YOUR INSTRUCTIONS >> Search the records for the word "agent". Copy every line where it appears.

Data items >>

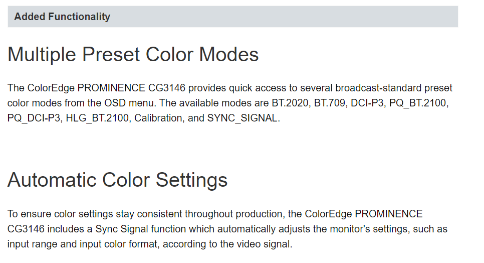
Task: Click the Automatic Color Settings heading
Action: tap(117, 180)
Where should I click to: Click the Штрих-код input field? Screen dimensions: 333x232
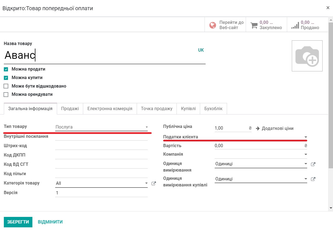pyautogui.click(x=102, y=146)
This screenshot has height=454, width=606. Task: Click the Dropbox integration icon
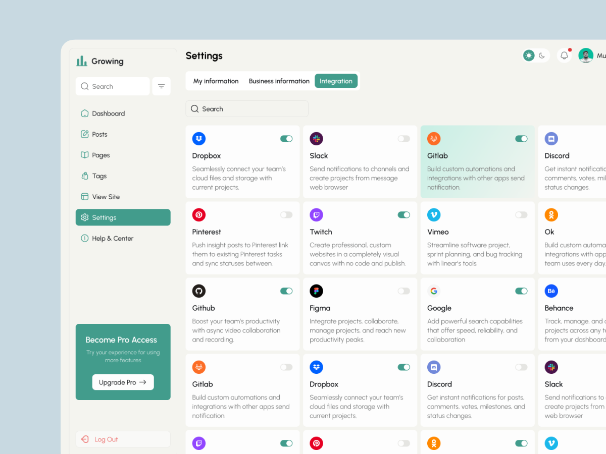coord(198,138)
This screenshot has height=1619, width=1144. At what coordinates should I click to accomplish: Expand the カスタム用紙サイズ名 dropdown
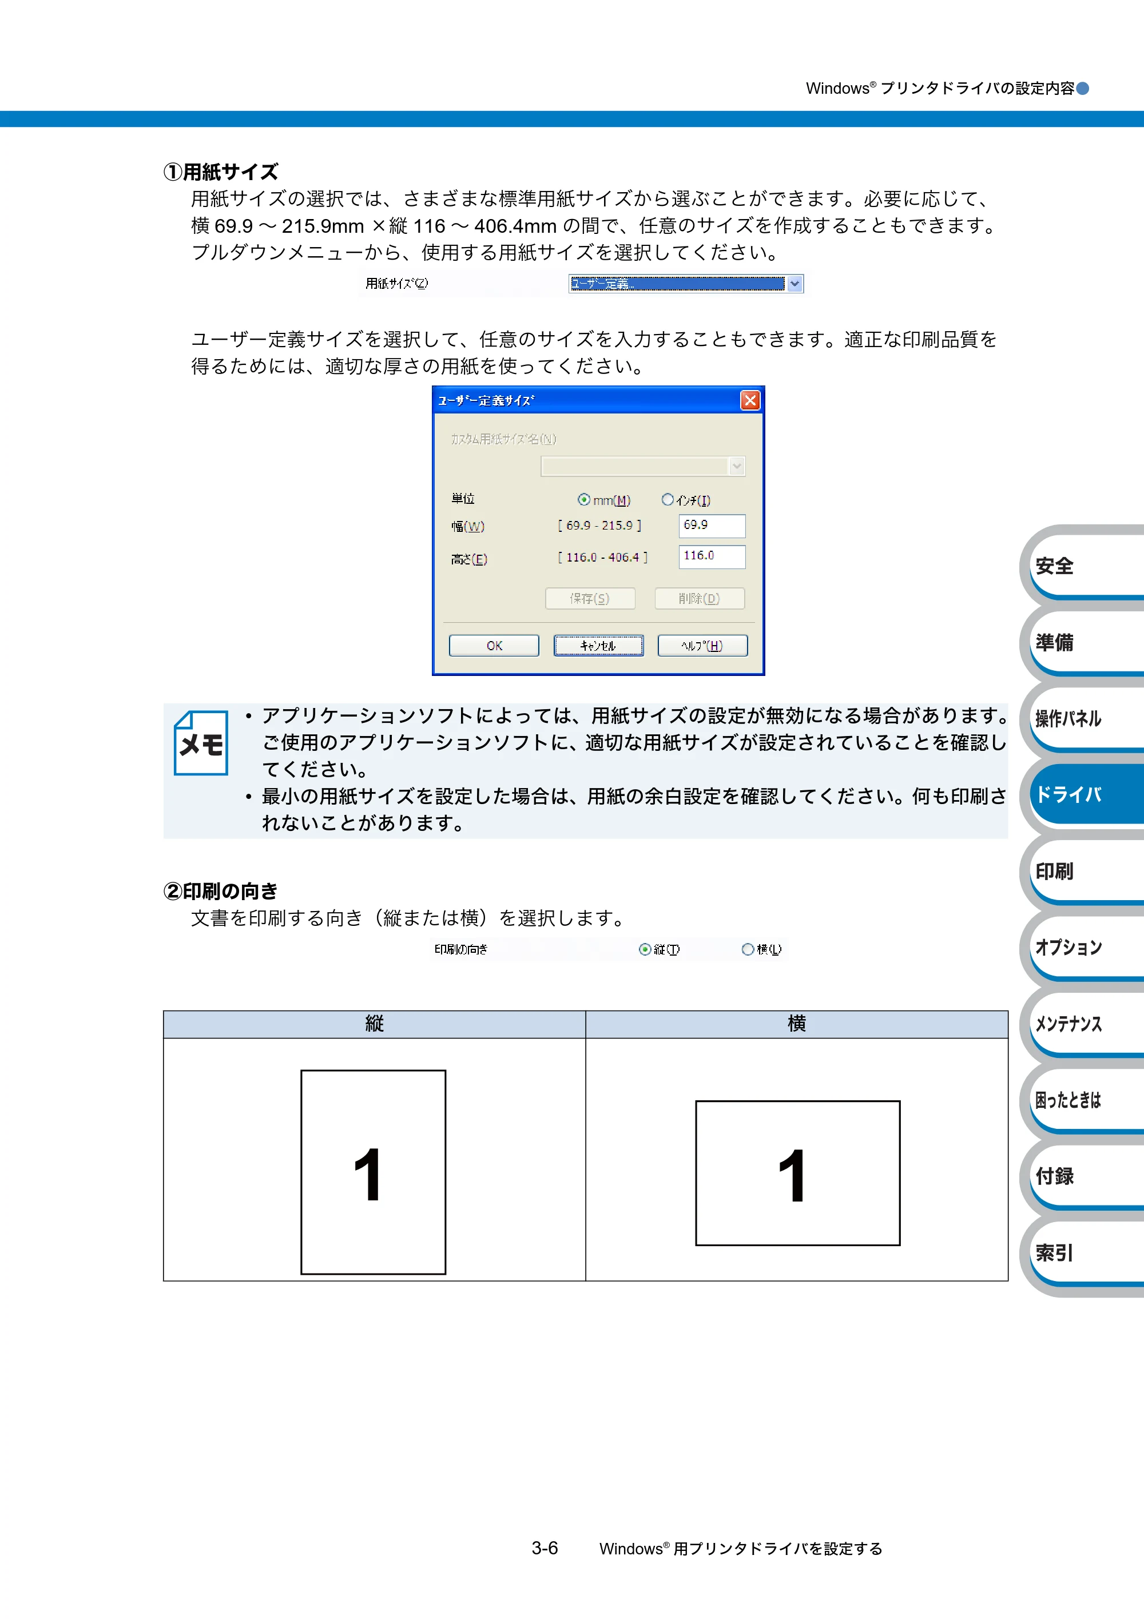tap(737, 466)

--

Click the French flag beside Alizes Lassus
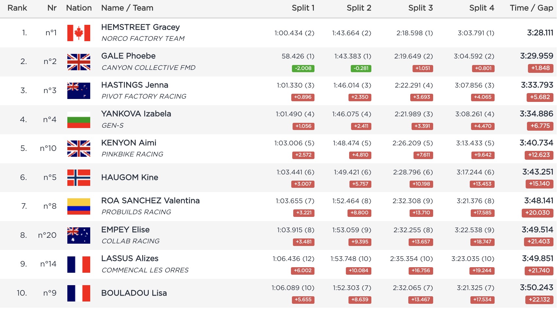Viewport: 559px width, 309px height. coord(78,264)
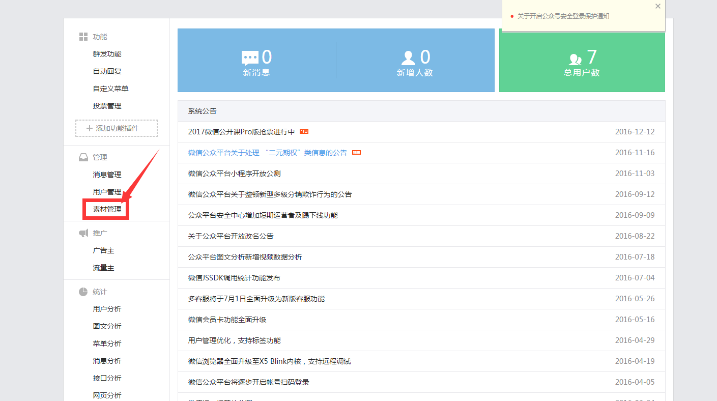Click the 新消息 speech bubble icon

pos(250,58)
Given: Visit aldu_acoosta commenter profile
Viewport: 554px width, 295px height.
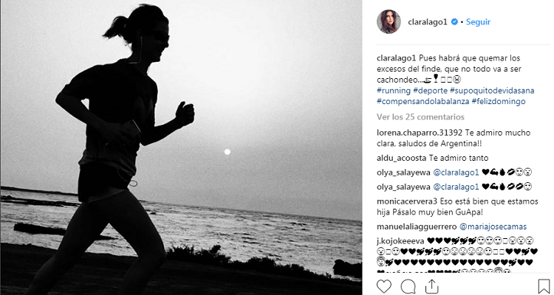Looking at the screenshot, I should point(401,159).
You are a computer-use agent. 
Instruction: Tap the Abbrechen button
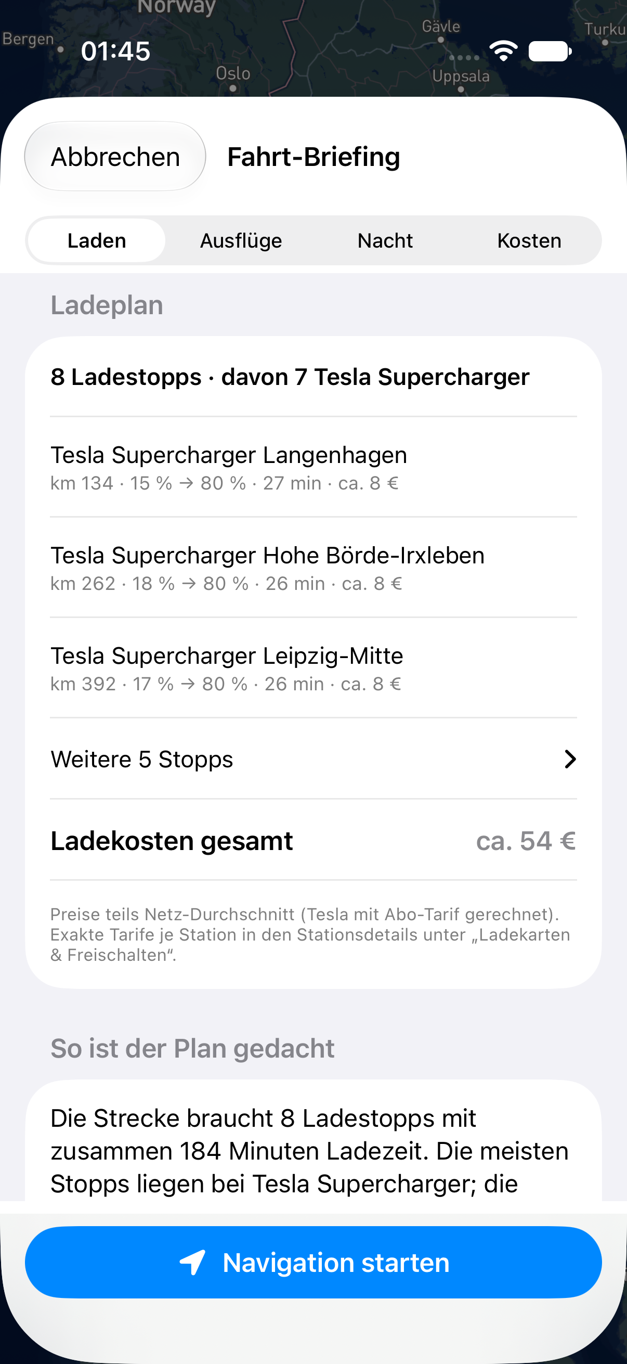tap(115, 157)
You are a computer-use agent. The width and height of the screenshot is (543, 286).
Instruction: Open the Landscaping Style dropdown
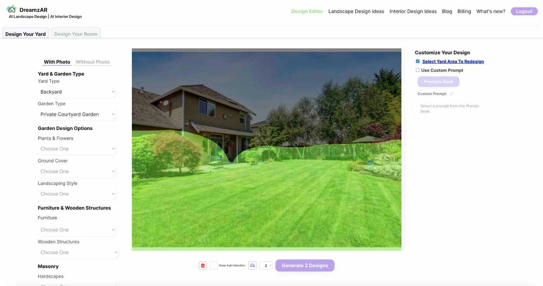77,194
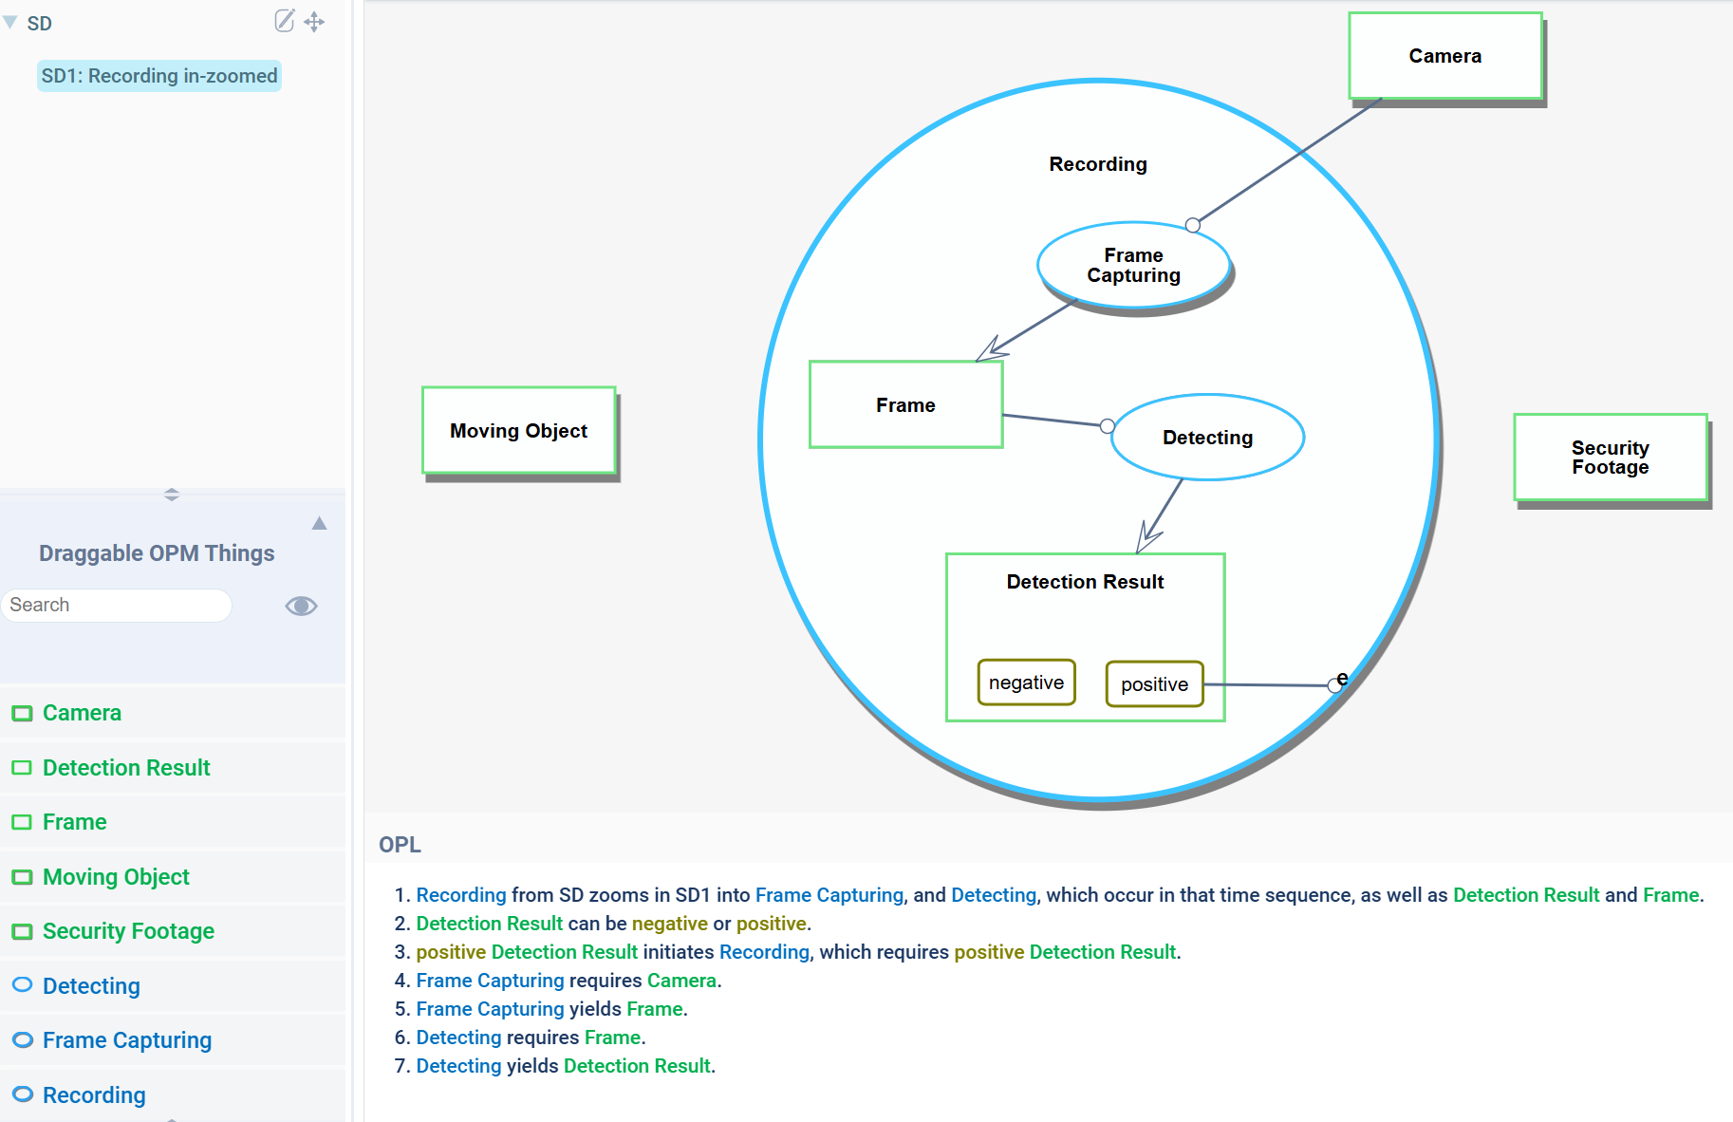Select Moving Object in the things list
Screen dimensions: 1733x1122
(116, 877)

ANSWER BOX >>
You are a computer-use agent. 
You are a computer-use agent. The width and height of the screenshot is (543, 286).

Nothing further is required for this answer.